--- START Information provided ---

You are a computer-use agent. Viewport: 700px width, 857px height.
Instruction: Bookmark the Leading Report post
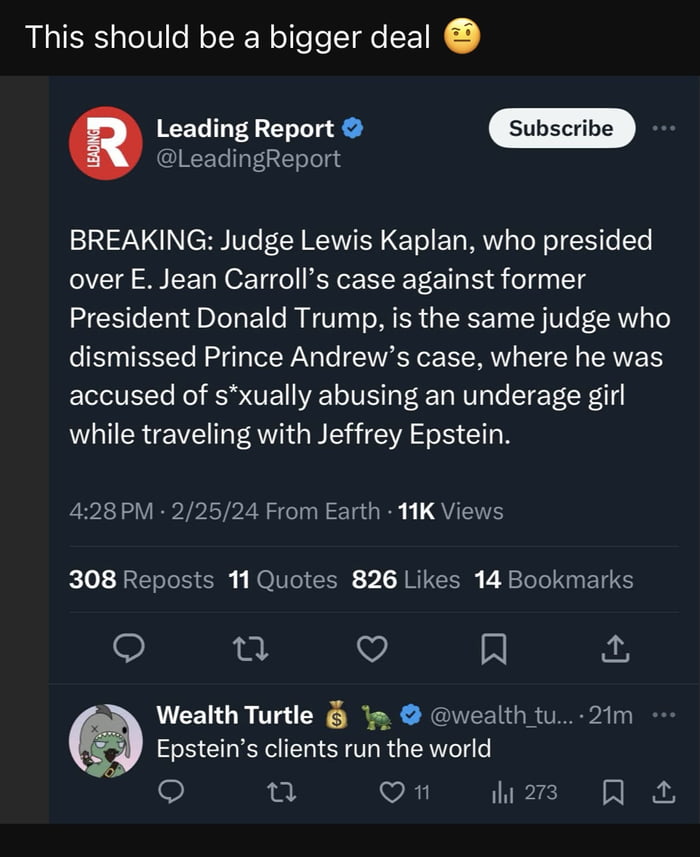493,650
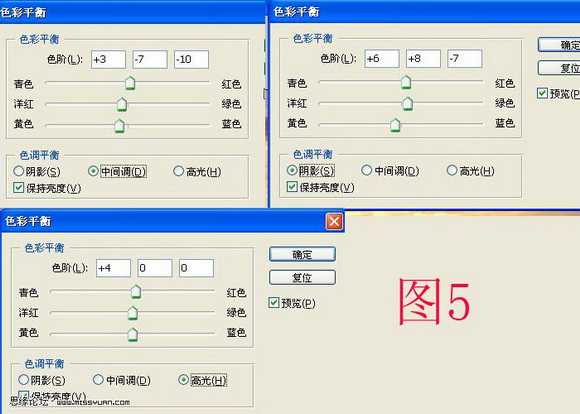The image size is (580, 414).
Task: Select 阴影 radio in the midtones dialog
Action: [x=19, y=171]
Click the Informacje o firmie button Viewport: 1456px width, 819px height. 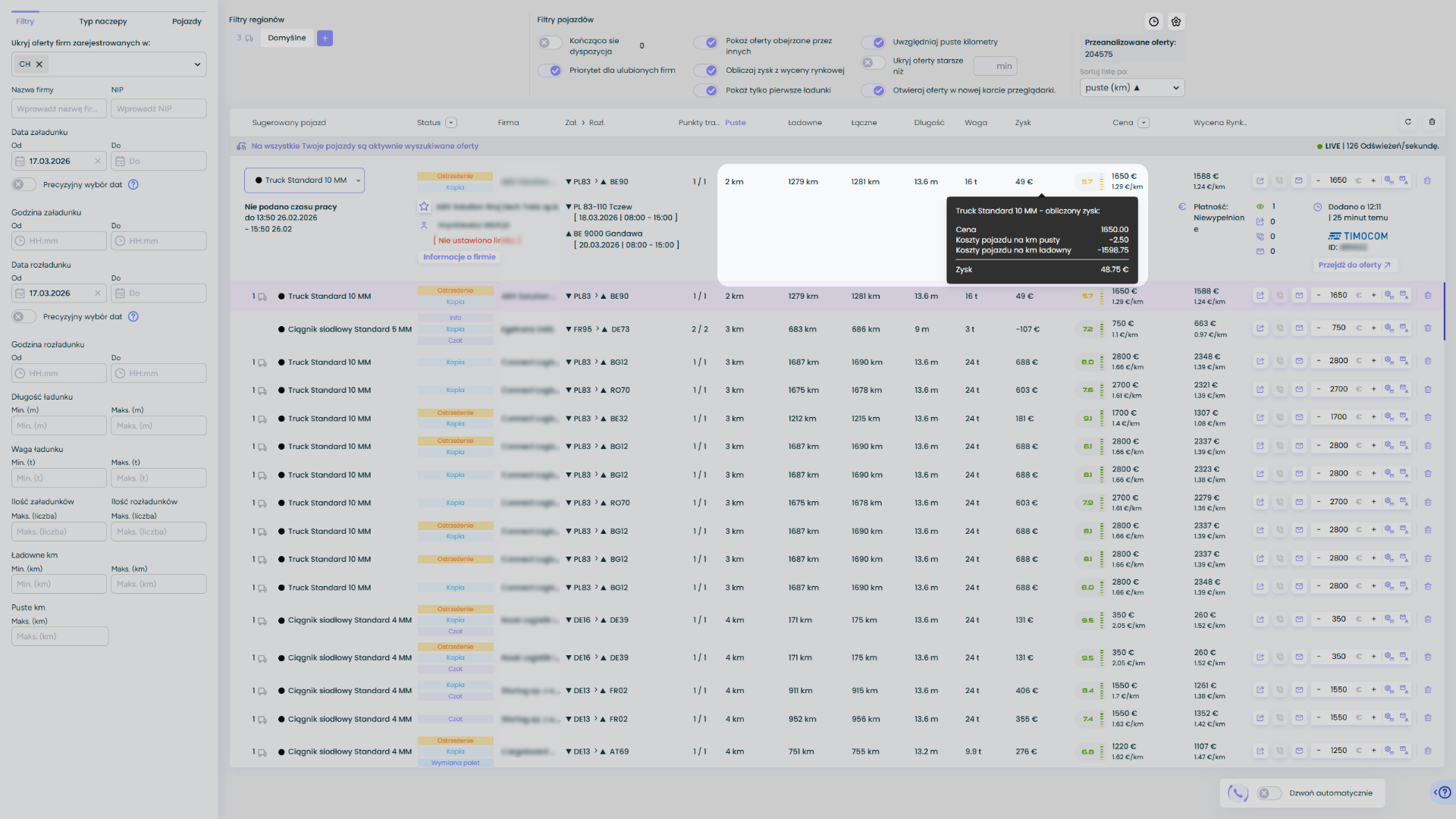[x=459, y=257]
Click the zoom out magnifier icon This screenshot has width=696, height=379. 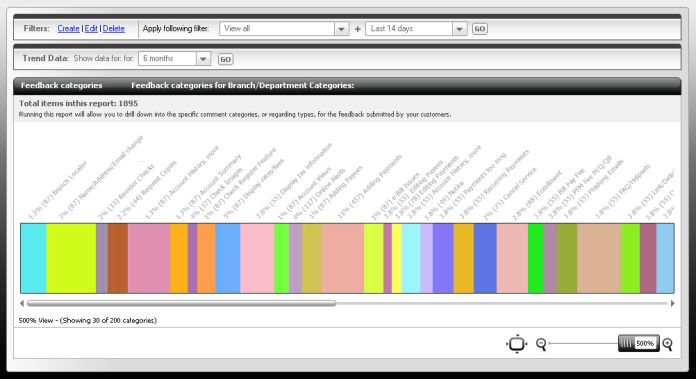click(541, 344)
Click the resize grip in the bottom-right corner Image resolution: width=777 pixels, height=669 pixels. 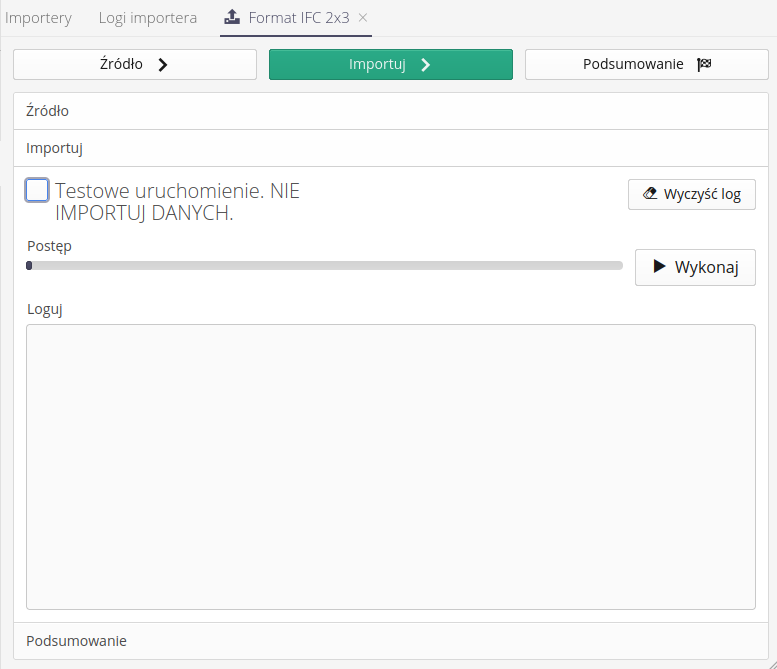click(769, 661)
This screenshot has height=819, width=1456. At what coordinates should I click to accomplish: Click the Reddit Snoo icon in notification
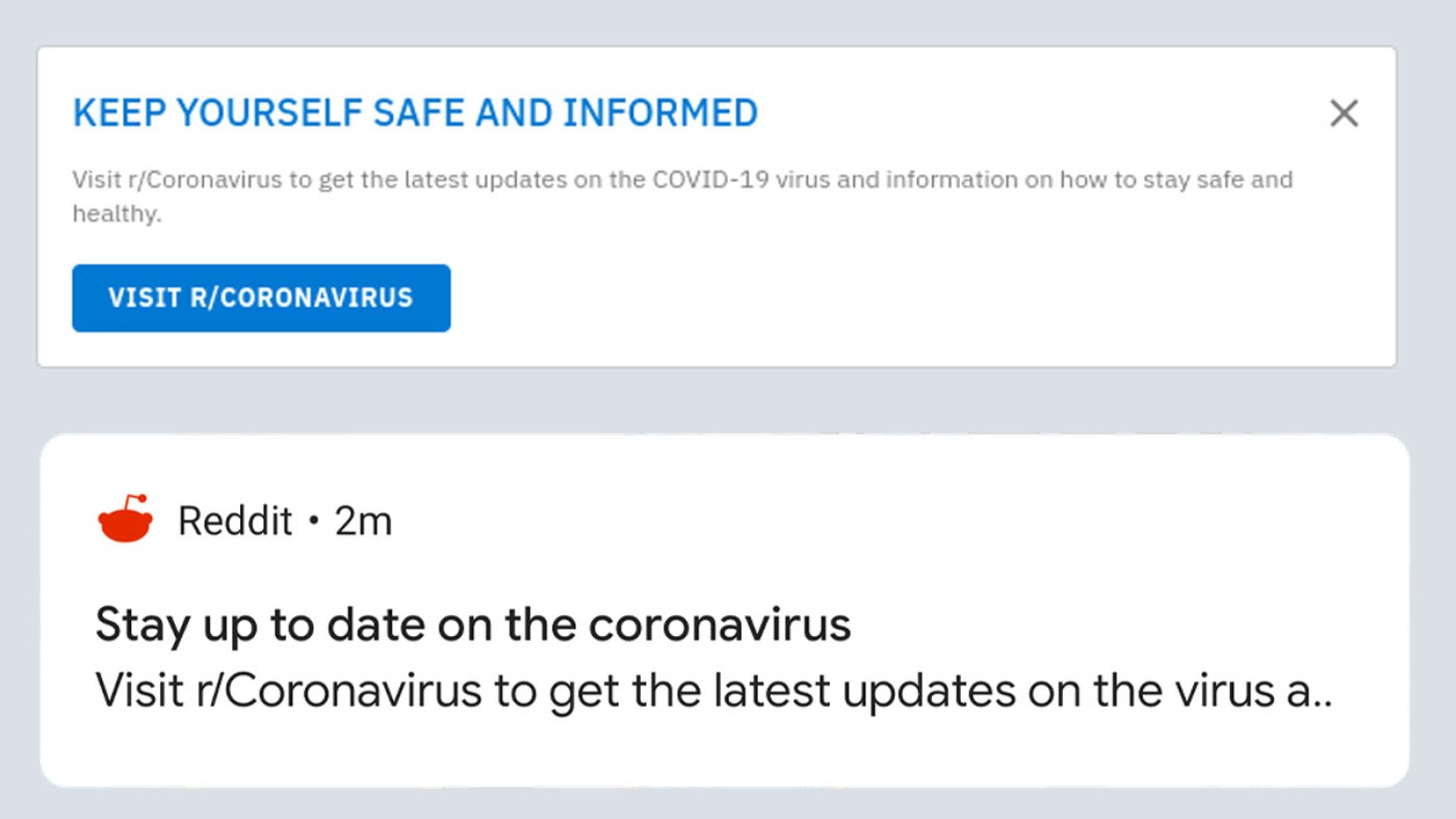point(126,520)
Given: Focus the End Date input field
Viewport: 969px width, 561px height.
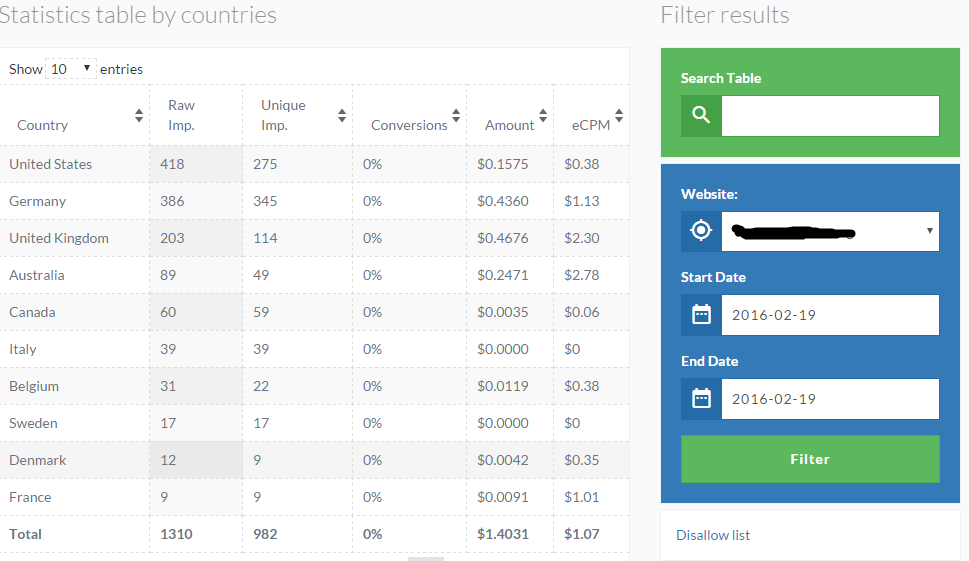Looking at the screenshot, I should (x=830, y=399).
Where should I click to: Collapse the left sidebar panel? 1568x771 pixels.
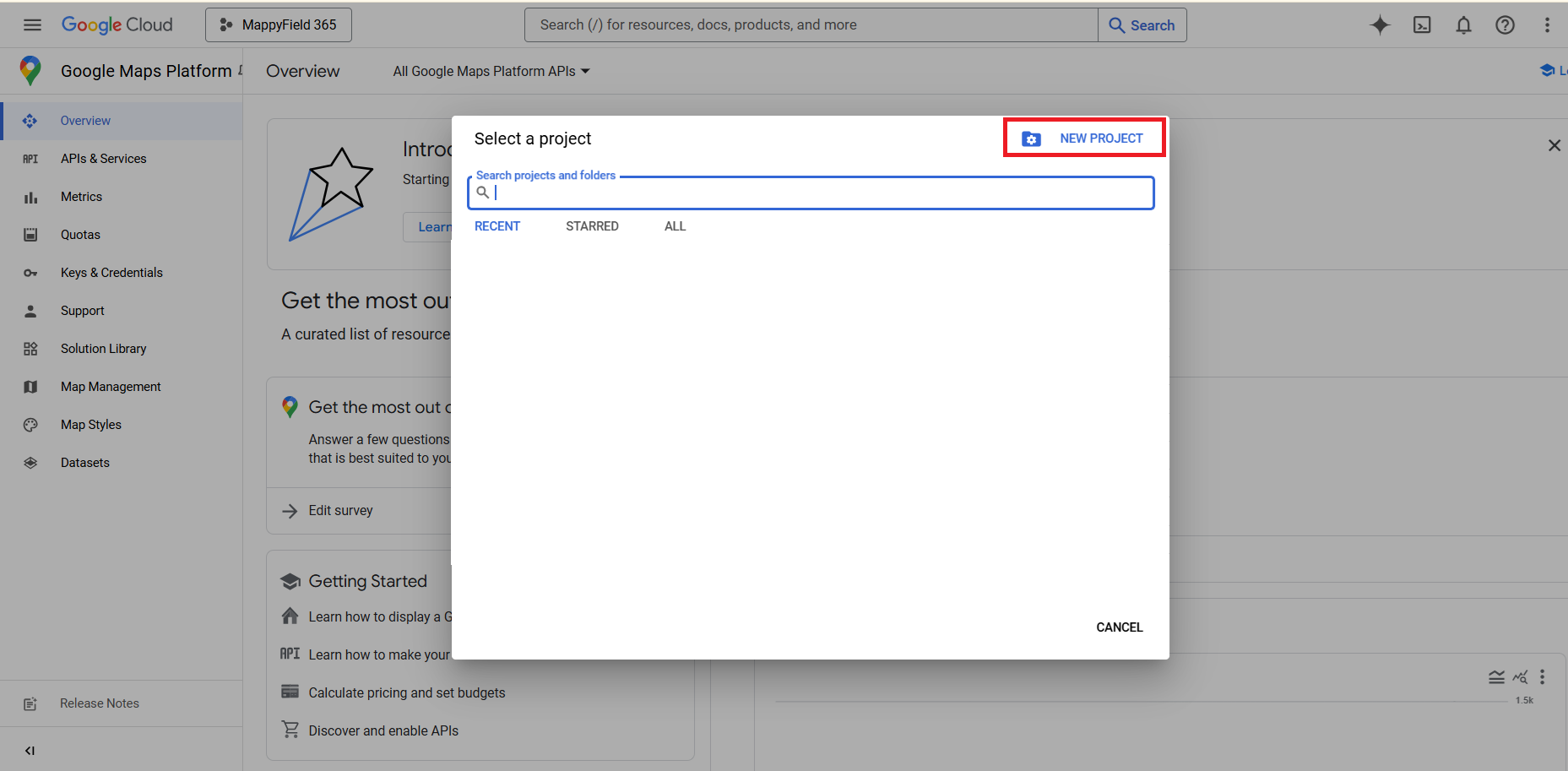pyautogui.click(x=30, y=751)
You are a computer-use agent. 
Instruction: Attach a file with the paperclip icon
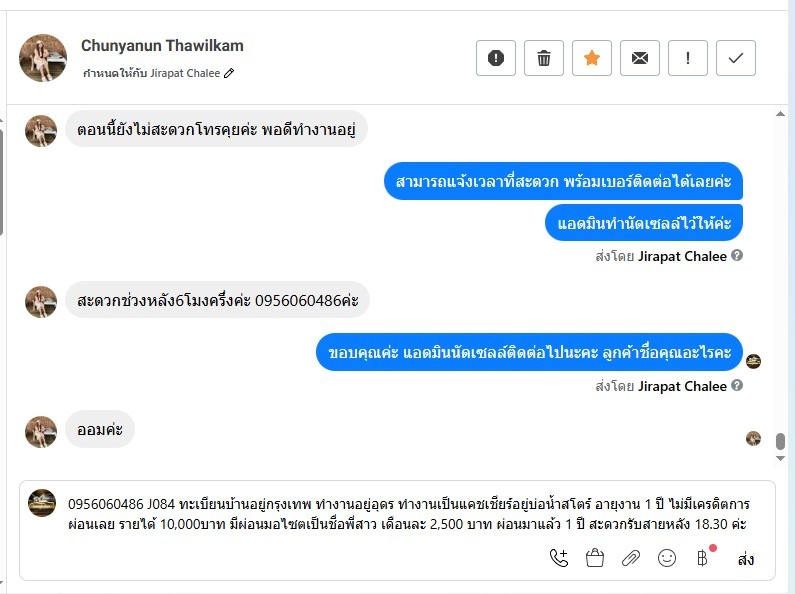(630, 558)
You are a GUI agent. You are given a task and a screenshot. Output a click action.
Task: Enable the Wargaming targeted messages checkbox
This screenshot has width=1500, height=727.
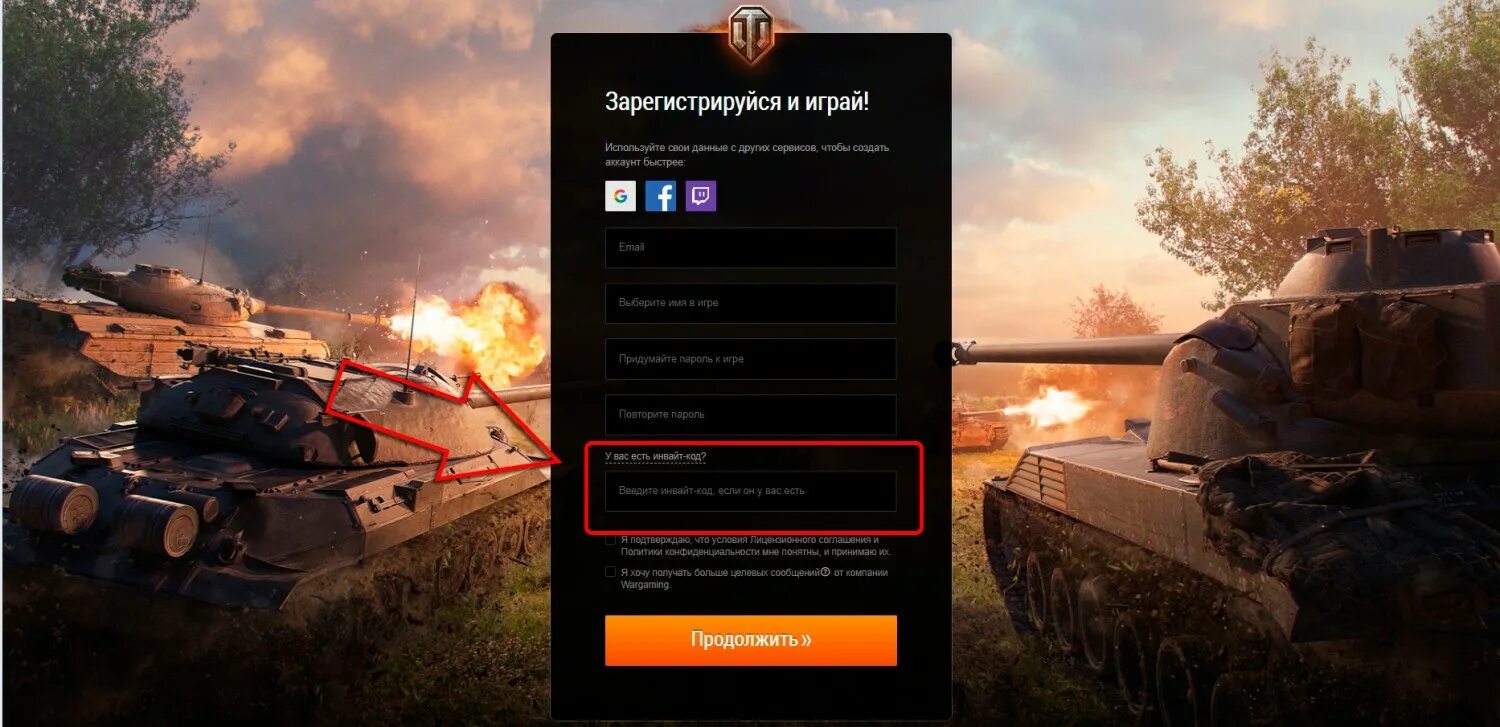[x=610, y=572]
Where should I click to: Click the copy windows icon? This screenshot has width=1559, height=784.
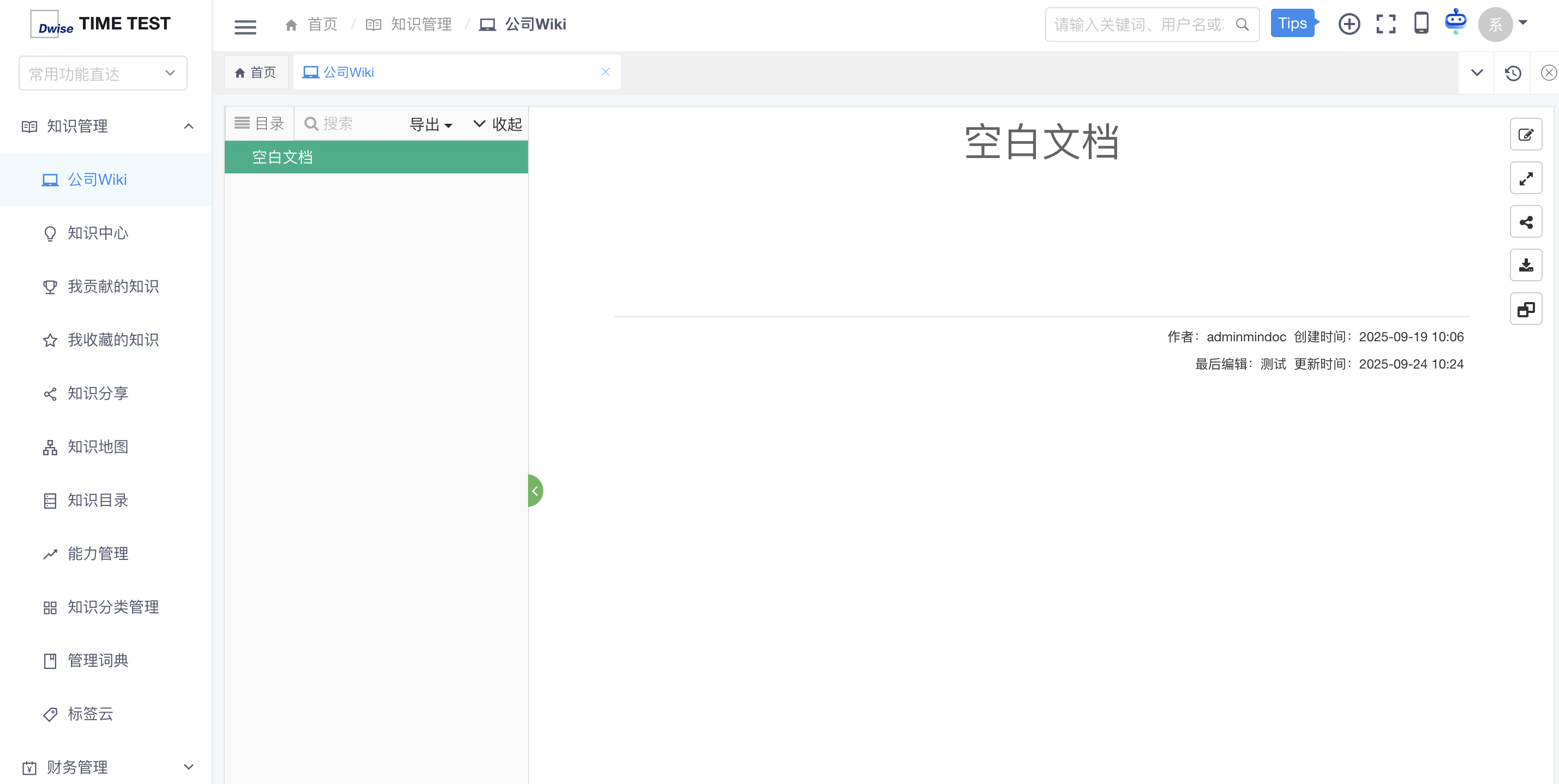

--- END Information provided ---

**Challenge:** Begin at the line that contains "This screenshot has height=819, width=1456." and stop after the line that contains "Looking at the", then express those lines as a numbered list with blank lines left out. Leave the pictures out of your answer.

**Completed exercise:**
1. This screenshot has height=819, width=1456. At what coordinates should I click to accomplish: Click the Reddit Snoo icon in notification
2. point(126,520)
3. Given: Focus the End Date input field
4. Viewport: 969px width, 561px height.
5. Looking at the screenshot, I should (x=830, y=399).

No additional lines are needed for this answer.